Although Josephine remained well offshore of the eastern United States, the storm produced strong winds and high seas in combination with an area of high pressure. On the Outer Banks of North Carolina, strong winds were reported from October 11 to October 14. At Diamond Shoals, sustained winds were at 58 mph, with gusts as high as 75 mph. However, most of the damage caused by Josephine was due to high tides along the East Coast of the United States. On Hatteras Island, tides were 5.8 ft above the mean sea level. In addition, wave heights of 8 to 12 ft were reported on the island. Due to the tides, over-wash occurred on highways along the Outer Banks, which in turn caused those roads to close. Coastal erosion was also occurred in that area; most notably, the tides washed away nearly all protective sand dunes built by the Civilian Conservation Corps during the Great Depression, especially in the Rodanthe area. In the absence of protective sand dunes, the Outer Banks became vulnerable to future storms that would also produce high tides. Minor damage to houses were reported due to high tides near Nags Head and Kill Devil Hills; damage was mostly from the detachment of steps and porches.

Effects were somewhat lighter in Virginia. Gale-force winds were also observed in the state, with winds of 46–52 mph being reporting at Cape Henry and Chesapeake Light, respectively. High tides also occurred in Virginia, with waves of 9 to 10 ft reported at Chesapeake Light. Tidal flooding was reported in Delaware. In response to the hurricane, the United States Coast Guard activated extra workers in the event of any storm emergencies. High winds in Sea Bright, New Jersey washed an abandoned cabin cruiser into the jetty along the coast. In the same town, officials closed a portion of New Jersey Route 36. Helicopters evacuated three coast guardsmen from Ambrose Light in New York Harbor and two guardsmen from West Bank Light. Tides between 2 and 4 ft above normal resulted in minor coastal flooding on Long Island, New York and in parts of New Jersey. Officials closed 1.5 mi of a road in Southampton due to 3.5 ft deep flooding. In Massachusetts, a man fell off his boat and drowned while sailing the North River amidst large swells produced by Josephine. The outer fringes of the storm produced wind and rainfall in Cape Cod. In Newfoundland, Josephine dropped light rainfall, peaking at slightly less than 1 in.

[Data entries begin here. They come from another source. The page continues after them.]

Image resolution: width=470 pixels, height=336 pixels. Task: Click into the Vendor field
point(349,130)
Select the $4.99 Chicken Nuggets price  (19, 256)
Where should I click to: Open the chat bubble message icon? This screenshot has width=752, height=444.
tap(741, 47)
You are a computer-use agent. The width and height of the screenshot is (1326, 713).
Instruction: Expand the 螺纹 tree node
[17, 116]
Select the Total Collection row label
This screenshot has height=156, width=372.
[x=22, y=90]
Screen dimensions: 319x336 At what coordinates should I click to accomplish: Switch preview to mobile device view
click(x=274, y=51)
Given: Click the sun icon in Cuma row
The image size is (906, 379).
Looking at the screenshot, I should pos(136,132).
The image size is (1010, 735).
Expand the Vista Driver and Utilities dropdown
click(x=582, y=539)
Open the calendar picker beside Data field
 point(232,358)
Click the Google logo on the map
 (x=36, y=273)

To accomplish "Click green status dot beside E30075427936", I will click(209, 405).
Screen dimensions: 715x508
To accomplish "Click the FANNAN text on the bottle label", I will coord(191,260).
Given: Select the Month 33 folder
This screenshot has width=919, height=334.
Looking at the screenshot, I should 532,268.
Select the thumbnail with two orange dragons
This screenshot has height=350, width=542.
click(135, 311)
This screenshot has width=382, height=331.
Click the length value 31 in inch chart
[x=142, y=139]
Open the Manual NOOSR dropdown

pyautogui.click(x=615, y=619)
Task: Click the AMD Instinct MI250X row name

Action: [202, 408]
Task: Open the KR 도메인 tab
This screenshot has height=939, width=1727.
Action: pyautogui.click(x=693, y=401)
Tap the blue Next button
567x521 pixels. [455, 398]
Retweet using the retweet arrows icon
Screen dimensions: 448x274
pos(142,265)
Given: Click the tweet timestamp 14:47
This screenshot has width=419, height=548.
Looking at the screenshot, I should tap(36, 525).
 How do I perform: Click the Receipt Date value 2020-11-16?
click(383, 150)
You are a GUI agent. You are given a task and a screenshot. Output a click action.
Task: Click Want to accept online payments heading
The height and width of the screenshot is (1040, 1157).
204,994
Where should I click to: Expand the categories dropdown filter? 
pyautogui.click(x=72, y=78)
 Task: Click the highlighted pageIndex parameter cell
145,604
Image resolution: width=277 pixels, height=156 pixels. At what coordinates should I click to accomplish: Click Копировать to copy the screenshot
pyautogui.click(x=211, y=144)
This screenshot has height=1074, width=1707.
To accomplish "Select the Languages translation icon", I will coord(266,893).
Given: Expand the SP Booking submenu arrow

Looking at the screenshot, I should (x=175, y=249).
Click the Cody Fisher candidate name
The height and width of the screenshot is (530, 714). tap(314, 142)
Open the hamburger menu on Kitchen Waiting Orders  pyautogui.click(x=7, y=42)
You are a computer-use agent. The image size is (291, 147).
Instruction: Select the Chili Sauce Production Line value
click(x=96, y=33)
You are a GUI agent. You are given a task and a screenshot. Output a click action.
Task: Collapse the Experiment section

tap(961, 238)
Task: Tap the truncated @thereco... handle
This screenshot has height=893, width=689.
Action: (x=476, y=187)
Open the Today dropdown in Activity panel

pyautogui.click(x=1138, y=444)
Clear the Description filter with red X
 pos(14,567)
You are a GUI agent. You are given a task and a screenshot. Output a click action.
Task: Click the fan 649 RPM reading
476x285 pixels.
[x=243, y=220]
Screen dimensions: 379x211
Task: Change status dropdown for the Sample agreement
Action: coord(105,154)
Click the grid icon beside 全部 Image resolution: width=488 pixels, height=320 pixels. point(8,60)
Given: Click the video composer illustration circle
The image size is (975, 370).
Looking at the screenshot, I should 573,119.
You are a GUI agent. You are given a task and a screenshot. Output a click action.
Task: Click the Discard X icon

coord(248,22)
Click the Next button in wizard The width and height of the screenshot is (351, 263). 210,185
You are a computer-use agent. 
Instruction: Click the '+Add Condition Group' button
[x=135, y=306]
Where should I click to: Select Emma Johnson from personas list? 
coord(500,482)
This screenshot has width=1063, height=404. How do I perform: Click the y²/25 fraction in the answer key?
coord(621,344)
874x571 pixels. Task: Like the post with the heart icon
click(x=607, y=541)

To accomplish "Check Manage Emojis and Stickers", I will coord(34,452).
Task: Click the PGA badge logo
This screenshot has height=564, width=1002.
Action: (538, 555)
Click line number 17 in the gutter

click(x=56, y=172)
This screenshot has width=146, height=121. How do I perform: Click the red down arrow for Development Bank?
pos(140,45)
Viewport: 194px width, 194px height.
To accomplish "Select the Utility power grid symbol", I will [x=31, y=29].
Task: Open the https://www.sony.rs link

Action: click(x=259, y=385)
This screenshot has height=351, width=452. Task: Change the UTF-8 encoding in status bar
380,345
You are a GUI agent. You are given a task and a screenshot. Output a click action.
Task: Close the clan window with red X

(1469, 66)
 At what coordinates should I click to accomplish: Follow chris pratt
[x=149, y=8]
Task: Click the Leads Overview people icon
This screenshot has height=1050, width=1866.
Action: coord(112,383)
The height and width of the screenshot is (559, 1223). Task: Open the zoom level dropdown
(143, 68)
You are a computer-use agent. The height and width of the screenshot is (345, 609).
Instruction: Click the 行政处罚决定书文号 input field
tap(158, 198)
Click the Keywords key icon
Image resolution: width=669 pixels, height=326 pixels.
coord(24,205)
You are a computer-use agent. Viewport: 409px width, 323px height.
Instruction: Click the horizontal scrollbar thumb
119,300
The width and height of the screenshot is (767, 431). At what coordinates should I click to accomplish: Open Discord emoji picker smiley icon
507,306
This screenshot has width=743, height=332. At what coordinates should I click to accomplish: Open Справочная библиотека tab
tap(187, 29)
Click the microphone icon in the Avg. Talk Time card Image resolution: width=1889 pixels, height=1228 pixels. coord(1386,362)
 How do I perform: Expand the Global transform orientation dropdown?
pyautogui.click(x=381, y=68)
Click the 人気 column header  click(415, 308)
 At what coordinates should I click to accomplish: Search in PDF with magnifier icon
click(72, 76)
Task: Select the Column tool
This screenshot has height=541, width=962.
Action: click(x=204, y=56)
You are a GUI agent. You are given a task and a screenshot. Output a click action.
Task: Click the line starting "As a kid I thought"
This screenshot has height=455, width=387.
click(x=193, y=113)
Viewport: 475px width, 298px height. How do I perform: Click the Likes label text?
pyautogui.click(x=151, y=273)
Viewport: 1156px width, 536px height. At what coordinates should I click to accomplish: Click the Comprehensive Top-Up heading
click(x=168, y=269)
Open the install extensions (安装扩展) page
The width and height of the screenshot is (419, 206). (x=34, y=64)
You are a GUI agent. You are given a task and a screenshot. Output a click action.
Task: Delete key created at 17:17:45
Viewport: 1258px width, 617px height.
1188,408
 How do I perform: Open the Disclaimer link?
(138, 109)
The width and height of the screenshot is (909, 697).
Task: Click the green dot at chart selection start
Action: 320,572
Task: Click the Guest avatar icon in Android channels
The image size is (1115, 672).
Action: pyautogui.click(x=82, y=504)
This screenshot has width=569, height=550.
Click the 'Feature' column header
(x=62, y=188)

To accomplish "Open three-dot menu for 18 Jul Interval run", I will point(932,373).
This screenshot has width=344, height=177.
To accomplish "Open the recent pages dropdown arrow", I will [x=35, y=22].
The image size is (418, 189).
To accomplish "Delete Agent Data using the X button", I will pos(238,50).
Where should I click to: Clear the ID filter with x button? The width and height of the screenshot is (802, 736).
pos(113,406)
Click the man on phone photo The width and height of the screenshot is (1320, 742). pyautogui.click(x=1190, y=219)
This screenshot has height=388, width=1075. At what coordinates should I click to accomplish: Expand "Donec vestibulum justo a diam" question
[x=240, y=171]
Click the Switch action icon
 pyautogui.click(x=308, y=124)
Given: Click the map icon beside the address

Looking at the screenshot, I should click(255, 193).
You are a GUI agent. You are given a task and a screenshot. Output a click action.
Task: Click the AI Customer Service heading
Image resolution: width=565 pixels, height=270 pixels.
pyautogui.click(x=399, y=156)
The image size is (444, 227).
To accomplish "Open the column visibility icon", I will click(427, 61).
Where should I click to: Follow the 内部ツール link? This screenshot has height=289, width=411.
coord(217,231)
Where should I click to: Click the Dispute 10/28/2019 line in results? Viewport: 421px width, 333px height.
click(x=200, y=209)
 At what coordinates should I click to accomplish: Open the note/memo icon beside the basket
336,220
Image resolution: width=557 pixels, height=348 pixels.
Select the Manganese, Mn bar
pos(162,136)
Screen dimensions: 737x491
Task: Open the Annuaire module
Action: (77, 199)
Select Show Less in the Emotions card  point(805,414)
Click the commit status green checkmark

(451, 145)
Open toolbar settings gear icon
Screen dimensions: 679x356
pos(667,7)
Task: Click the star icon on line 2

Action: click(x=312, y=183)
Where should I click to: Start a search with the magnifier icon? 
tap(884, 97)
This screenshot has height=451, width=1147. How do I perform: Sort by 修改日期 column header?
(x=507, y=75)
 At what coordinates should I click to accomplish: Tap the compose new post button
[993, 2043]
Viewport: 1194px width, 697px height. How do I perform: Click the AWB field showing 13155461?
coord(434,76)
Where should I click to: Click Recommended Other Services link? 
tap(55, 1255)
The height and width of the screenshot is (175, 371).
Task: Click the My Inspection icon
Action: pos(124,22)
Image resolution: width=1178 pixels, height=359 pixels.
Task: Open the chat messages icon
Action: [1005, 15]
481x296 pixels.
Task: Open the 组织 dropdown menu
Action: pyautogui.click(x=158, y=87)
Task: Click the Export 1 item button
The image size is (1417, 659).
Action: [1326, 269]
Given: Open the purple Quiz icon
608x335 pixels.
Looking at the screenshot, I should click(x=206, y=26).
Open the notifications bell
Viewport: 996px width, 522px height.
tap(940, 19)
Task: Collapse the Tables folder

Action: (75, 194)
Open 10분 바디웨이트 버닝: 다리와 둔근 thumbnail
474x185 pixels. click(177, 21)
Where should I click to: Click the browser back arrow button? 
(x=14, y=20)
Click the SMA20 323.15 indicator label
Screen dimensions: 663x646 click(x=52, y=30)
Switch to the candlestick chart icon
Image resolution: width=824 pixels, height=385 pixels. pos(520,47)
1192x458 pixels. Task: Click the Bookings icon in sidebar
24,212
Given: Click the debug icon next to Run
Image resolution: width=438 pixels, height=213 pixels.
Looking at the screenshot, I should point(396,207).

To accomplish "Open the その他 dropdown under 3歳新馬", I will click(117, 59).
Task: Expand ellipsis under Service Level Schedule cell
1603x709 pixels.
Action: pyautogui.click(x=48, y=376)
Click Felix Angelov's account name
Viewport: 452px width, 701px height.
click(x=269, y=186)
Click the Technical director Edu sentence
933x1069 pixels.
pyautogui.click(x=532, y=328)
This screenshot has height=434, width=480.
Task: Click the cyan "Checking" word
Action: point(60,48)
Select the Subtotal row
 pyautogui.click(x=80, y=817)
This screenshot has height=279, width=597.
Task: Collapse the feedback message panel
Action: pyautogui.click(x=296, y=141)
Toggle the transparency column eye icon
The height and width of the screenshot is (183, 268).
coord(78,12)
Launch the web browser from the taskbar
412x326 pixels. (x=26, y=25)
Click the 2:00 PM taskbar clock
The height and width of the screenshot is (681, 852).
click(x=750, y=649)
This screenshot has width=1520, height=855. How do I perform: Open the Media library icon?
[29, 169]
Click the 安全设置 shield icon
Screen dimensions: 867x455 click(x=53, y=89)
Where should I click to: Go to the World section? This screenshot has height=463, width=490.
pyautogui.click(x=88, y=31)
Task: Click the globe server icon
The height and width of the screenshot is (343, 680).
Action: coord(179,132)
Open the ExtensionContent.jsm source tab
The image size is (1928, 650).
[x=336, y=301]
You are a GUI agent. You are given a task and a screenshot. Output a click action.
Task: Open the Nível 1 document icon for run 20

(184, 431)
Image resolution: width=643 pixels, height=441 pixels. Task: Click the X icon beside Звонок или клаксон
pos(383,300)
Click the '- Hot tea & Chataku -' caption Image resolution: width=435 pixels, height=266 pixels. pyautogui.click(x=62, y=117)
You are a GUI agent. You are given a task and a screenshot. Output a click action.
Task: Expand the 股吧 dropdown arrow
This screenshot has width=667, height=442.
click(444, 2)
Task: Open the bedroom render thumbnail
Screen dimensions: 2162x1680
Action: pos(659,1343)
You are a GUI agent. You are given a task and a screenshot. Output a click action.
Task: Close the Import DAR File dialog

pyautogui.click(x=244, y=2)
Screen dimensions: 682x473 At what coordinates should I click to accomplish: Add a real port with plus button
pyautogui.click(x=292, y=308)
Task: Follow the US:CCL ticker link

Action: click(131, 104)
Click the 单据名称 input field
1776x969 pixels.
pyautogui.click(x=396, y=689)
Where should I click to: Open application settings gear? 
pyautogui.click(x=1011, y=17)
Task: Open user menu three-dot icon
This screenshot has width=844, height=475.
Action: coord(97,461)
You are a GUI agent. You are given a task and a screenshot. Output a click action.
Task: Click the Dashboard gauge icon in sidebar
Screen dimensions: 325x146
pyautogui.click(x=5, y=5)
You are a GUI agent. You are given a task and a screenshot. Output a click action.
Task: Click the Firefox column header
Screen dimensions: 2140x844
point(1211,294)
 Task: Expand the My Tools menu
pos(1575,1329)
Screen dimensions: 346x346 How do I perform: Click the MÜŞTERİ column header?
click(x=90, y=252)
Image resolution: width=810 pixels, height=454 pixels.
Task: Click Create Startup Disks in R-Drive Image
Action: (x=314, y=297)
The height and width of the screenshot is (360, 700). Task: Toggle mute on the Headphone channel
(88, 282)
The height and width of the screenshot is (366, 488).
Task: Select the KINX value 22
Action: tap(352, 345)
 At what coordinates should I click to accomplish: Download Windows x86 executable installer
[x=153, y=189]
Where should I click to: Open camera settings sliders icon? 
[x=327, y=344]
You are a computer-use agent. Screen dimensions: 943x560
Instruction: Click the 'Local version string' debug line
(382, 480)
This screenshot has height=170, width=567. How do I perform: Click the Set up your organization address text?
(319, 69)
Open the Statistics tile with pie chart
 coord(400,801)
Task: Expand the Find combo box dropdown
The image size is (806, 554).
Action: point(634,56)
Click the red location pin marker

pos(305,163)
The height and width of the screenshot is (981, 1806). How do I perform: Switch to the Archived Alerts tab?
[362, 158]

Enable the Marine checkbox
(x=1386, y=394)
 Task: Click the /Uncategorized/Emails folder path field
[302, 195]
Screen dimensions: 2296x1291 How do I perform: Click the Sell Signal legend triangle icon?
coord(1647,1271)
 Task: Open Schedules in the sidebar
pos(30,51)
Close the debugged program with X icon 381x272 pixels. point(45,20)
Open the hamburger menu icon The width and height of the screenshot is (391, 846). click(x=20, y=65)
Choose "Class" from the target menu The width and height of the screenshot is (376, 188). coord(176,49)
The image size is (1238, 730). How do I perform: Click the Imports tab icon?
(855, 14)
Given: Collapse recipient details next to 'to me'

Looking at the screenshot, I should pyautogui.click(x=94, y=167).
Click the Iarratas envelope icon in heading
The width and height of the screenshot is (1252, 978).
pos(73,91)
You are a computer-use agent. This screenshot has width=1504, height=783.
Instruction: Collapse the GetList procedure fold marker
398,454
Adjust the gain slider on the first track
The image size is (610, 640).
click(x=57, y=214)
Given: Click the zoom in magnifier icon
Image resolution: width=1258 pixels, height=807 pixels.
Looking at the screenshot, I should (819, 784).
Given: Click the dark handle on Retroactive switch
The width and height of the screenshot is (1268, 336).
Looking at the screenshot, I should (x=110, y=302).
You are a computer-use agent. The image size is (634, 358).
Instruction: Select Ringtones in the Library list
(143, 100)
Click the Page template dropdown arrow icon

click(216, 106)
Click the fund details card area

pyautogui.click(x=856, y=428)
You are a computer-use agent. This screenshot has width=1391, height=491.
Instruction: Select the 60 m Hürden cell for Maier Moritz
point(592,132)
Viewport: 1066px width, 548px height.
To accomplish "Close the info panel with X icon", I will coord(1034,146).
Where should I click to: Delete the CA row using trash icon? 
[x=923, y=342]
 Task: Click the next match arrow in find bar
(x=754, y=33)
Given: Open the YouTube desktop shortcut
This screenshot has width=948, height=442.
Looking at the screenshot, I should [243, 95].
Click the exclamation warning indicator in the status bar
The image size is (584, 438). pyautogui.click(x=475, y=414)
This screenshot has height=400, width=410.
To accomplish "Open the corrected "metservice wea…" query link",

Josephine also caused major effects to marine interests. High waves, estimated to have exceeded 15 ft, disabled a sailboat with a crew of six on it. They were quickly rescued after issuing a distress signal to a nearby tanker vessel. The storm caused the loss of 1,799 bags of sorghum from water damage when a freighter encountered Josephine en route to Baltimore, Maryland. The major shipping lanes of North America were severely impacted, with more than 25 ships reporting winds of at least 58 mph over a period of nine days. Furthermore, at least five of those ships reported hurricane-force winds during a period of six days. The highest wind speed reported from a ship was 92 mph, which was observed on October 16.